My goal is to make rclone copy skip having to copy the file to a TMPDIR folder before upload for calculation of MD5 to relax the CPU when using Rclone. So, I'm looking for a way to save the calculated hash (both MD5 and SHA1) to the metadata of a new local copy of the file (the old file will be deleted) which Rclone can read. This way rclone can easily read both MD5 and SHA1 hash in the metadata of a file for comparison.
Note that Jottacloud requires the MD5 hash before upload so if the source does not have an MD5 checksum then the file will be cached temporarily on disk (wherever the TMPDIR environment variable points to) before it is uploaded.
So, I interpret the following to that if rclone copy can read the MD5 hash before upload, one can skip the step to cache the file temporarily on disk to calculate the MD5 hash before it is uploaded. In that regard, I'm asking for a way to save the hash sum of every file I have in the file's metadata which rclone can read.
The only simple solution I know of is the usage of Extended File Attributes (xattr) with a simple command such as for file do xattr -w filehash "$(md5 -q "$file")" "$file" or something.
There are several reasons. The first is to prevent rclone from both copy and calculate MD5 values while uploading to the crypt. Since I'm using a low-powered Arm server, the speed are much lower when both tasks have to be done at the same time. Ideally, if Jottacloud would not require MD5 values prior upload I wouldn't have looked for a solution like this. Secondly, if I need to upload the file again later to either Jottacloud or another cloud service, I still have the original hash sum of the local files. So, I would have the local MD5 hash value if any future implementation with MD5 hash sum is included in encrypted data.
If you are using a crypt, you'd turn this off as it provides no value.
You'd probably want to get a feature request to turn this off if you are encrypting.
When you are starting the upload, how do you know it's the same file unless you md5sum now? You have to run a m5dum to validate nothing has changed if you want to ensure it's the same file. If you aren't concerned about data consistency, don't use the md5sum at all and just use size/modtime.

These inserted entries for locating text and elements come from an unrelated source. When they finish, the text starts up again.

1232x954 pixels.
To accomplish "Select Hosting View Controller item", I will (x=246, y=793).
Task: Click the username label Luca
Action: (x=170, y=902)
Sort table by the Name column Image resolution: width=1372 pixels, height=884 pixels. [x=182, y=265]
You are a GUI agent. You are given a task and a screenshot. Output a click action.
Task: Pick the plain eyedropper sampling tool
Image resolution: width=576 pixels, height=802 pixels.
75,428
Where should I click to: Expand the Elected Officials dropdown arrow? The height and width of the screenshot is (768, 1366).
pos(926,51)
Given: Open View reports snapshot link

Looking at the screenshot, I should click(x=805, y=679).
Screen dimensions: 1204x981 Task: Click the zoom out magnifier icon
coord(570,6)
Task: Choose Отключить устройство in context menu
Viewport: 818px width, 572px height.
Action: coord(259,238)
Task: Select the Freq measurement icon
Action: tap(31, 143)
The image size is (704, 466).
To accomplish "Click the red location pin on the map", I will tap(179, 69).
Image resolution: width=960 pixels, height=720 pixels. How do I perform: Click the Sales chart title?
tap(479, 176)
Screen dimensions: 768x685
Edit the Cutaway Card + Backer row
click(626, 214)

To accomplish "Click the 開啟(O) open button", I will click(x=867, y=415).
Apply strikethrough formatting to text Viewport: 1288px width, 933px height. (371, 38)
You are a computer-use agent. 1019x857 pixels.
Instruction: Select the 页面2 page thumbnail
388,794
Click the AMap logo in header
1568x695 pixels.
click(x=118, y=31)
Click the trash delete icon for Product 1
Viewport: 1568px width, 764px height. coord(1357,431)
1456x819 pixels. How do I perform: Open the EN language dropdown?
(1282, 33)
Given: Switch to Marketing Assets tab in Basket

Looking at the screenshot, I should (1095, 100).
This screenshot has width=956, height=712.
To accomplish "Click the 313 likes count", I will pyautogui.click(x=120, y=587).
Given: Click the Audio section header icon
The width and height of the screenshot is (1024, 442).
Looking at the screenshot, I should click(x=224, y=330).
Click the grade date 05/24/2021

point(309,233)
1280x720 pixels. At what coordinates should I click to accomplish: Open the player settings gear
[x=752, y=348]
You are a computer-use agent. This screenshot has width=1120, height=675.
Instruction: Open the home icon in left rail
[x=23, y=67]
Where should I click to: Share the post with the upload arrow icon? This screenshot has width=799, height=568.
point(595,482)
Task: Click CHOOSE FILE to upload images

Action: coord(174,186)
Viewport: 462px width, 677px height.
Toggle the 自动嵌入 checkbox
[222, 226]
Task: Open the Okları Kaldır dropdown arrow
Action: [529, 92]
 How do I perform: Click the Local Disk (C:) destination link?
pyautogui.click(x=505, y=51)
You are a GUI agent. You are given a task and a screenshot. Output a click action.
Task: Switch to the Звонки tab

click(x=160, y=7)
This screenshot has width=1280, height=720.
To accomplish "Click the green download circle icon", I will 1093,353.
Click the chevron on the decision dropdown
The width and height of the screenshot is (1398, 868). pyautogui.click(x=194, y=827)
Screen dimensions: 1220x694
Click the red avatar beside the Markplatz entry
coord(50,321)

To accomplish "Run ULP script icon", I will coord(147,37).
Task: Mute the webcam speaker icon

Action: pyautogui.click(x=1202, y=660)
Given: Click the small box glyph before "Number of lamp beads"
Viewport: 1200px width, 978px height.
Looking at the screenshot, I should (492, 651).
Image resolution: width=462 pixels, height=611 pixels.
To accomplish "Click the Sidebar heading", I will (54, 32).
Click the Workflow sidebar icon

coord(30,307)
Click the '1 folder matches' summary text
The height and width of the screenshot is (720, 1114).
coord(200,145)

So you are asking to add in data to the file or a metadata file to keep along with the file that somehow pairs up with the file? That is possible but definitely some overhead in setting it all up. Best bet is if you can think through conceptually how you want it to work, make a feature request on github and if someone has time or other folks find it valuable, someone would pick it up and work on it.
Ideally I would do that, but I can't since Jottacloud require the MD5 value. I've been thinking about to switch cloud provider which have unlimited storage to a fair price. I highly doubt Jotta will change their practice if I make a request about this.
The first step is that I want to get some knowledge about the earlier quote about that if the source does not have a MD5 checksum, it has to be calculated. How does rclone check that the file has a MD5 value so I can add one. Is it only in the metadata or could I simply add a separate txt-file witht the sum etc.
If the source is a remote without a hash on it(like a local file system), rclone calculates the hash and depending on the remote, compares them uses that for validation. If no hashes are in common, it falls back to size/modtime/etc.
The trick here is rclone is made to work on many different remotes and what they provide.
I wasn't suggesting you ask Jottacloud to change their policies as if you are using an encrypted remote anyway, the hash is useless, rclone could possibly submit something else / garbage for the md5sum and not calculate it as a different way to tackle the issue.
One more thing. Has the MD5 hash any value for example Jottacloud when the MD5 hash of the unencrypted file is sent and one use crypt? Since the data received at the destination is encrypted and therefore has a different MD5 hash. Otherwise one could simply send a random MD5 value to skip calculating MD5 unless -checksum is being used when using crypt (which doesn't make sense with the current implementation).